Source material |
+++
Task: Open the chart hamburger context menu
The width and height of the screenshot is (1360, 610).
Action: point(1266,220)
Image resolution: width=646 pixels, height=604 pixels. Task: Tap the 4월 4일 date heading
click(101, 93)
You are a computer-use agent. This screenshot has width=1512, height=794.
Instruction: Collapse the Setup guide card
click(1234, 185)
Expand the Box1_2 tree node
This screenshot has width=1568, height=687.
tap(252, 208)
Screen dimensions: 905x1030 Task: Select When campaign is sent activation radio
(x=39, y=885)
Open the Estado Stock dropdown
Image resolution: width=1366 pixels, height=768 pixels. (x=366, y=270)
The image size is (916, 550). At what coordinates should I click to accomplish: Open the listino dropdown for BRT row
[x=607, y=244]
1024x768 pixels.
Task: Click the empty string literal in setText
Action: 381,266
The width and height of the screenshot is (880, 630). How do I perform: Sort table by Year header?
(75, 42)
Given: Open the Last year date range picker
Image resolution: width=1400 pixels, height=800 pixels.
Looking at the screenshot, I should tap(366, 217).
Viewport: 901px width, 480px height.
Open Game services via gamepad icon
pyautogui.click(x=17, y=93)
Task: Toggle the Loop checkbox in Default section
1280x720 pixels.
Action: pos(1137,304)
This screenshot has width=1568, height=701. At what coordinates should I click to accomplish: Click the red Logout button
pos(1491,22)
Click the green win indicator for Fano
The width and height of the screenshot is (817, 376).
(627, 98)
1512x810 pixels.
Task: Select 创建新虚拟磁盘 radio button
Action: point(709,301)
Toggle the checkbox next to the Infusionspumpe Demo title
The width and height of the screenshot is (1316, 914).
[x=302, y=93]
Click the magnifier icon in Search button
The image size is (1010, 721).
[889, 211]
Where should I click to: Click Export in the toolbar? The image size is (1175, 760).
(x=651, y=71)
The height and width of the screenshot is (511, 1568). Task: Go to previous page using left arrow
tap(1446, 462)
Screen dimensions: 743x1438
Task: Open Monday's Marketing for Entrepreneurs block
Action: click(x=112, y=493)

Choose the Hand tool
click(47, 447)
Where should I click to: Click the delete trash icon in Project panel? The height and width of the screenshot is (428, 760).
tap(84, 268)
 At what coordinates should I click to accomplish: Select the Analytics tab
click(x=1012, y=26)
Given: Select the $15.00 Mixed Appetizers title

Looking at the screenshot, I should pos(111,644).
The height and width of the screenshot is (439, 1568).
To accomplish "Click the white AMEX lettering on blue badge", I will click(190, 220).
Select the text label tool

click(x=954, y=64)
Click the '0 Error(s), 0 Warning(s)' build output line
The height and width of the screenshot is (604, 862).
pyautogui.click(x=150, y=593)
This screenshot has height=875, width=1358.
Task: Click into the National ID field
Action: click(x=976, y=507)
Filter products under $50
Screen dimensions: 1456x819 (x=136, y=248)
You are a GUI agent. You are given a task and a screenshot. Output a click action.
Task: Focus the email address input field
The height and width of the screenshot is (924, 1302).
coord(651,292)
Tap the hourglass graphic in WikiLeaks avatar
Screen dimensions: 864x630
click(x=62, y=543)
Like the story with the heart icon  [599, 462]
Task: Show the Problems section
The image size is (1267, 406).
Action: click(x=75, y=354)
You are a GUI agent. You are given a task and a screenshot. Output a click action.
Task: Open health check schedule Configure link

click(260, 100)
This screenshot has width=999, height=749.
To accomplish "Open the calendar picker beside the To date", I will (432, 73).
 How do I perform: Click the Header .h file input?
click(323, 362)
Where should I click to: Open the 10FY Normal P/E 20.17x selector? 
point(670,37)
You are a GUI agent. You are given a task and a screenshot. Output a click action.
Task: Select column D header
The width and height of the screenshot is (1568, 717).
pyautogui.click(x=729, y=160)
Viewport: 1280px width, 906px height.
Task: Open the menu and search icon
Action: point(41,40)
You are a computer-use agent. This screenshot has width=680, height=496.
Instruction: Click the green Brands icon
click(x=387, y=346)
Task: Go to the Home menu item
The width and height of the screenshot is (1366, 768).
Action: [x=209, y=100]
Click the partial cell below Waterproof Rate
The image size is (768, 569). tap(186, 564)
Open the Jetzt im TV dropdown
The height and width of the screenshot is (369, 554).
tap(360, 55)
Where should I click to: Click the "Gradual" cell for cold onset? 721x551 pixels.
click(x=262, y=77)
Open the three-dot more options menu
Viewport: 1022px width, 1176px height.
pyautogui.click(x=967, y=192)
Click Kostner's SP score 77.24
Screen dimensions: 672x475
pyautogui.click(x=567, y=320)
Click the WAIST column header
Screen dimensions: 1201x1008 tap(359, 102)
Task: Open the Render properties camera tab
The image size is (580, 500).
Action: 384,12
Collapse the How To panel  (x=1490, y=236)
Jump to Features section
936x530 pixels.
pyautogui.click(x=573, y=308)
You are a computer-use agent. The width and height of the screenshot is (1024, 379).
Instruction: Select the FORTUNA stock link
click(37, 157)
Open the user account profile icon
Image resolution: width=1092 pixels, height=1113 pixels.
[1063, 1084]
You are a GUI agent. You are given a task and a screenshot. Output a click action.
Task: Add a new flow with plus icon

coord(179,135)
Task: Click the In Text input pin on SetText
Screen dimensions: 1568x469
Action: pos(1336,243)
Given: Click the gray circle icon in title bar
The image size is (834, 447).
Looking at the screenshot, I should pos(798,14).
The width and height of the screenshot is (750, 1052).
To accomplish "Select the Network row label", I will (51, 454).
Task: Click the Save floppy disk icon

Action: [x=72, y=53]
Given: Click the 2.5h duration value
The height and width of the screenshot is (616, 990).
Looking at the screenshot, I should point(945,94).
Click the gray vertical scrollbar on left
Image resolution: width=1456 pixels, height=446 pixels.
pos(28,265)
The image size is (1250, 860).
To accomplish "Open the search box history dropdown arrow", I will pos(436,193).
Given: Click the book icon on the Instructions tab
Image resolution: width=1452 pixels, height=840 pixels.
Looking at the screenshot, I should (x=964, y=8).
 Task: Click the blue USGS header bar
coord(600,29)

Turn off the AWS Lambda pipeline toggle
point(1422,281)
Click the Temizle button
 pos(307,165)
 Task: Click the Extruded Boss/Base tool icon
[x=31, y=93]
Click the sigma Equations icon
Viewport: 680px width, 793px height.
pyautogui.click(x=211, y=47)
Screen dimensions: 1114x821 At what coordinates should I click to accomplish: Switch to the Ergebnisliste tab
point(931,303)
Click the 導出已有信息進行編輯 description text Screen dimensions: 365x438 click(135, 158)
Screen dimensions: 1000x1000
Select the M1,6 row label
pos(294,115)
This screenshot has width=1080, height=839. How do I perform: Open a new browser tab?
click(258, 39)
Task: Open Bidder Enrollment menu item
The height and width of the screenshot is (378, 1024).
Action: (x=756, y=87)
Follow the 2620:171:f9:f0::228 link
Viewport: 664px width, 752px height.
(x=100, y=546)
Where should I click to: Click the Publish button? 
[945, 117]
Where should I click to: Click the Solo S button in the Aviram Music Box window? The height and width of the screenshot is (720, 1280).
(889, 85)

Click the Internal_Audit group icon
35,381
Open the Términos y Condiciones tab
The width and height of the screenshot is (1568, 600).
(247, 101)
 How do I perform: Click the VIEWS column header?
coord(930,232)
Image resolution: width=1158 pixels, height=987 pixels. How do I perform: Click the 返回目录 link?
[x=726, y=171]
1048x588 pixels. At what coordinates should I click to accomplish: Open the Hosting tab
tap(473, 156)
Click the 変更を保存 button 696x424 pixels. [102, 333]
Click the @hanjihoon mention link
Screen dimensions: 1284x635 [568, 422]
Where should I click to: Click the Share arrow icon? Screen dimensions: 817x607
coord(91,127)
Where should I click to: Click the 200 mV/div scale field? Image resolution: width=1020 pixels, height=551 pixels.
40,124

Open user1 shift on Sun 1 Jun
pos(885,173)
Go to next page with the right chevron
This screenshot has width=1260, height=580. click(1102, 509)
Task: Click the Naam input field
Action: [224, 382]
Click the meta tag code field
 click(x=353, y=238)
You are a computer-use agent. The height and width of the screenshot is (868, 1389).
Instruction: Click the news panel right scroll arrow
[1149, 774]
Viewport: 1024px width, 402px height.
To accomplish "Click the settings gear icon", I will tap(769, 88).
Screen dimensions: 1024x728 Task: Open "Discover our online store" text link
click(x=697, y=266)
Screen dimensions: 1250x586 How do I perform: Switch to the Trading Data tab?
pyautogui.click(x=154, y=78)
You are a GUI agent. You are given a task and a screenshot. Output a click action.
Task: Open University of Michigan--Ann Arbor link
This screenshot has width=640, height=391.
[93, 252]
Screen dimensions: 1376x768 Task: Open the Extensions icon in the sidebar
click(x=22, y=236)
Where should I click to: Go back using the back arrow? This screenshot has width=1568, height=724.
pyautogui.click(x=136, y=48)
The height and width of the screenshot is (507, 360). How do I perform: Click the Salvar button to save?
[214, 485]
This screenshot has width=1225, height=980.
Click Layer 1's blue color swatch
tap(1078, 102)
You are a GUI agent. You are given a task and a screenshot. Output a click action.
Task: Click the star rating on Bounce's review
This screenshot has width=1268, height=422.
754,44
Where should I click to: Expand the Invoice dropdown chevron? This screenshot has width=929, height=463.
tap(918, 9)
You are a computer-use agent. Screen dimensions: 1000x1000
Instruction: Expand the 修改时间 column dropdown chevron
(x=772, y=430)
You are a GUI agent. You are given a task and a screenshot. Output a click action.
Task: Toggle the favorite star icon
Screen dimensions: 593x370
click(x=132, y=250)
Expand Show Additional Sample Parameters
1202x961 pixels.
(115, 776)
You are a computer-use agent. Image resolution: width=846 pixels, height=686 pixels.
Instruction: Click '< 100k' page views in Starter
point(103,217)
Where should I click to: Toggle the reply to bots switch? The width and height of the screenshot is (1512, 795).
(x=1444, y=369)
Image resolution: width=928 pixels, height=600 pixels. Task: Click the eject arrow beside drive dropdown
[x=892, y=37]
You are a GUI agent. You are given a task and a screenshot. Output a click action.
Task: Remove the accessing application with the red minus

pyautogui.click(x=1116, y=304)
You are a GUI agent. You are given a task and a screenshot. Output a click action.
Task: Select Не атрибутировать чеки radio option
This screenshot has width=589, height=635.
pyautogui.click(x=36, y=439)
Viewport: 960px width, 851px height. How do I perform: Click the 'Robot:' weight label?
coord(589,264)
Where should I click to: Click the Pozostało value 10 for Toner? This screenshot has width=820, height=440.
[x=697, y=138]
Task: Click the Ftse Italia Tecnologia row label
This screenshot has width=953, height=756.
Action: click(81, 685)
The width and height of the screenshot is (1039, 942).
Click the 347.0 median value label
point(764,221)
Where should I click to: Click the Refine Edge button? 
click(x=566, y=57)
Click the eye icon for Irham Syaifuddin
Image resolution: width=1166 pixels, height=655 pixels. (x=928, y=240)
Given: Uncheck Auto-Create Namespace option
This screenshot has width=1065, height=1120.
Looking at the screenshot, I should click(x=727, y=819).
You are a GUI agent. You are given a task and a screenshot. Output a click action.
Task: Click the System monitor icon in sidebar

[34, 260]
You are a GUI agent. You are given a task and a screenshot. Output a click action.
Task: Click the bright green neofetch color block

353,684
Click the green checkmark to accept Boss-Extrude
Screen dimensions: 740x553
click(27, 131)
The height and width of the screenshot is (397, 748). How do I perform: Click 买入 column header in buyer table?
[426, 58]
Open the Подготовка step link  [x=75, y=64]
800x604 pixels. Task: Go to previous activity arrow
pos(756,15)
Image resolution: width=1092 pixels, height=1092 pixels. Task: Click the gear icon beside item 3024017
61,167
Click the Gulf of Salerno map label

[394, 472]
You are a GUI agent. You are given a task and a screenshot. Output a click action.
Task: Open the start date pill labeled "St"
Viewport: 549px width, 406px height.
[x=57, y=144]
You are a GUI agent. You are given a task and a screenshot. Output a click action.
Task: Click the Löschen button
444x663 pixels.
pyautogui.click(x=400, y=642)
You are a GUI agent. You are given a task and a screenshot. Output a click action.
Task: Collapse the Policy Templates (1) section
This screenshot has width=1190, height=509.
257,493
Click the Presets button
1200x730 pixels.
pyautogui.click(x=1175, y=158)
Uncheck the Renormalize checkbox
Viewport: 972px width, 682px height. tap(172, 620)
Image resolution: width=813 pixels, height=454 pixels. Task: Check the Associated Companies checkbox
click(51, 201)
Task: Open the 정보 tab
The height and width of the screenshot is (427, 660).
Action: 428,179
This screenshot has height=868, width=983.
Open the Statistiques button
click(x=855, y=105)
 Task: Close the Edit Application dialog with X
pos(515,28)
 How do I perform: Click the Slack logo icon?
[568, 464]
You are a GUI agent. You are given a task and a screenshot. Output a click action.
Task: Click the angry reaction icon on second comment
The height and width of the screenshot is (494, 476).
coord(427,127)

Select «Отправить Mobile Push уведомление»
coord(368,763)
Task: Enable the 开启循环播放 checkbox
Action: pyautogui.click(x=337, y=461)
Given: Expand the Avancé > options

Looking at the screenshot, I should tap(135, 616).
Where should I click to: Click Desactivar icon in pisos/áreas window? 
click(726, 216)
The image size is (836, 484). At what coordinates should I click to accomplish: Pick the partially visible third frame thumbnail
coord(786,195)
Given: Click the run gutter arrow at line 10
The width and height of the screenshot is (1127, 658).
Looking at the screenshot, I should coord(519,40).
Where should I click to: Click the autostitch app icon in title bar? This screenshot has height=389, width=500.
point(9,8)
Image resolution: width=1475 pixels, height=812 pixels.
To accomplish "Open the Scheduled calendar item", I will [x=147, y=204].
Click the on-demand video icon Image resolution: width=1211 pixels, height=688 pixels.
+++
Assignment | Every line above with the word "gray" belongs in the answer, copied as written.

Result |
Given: Click the gray circle icon in title bar
Click the gray vertical scrollbar on left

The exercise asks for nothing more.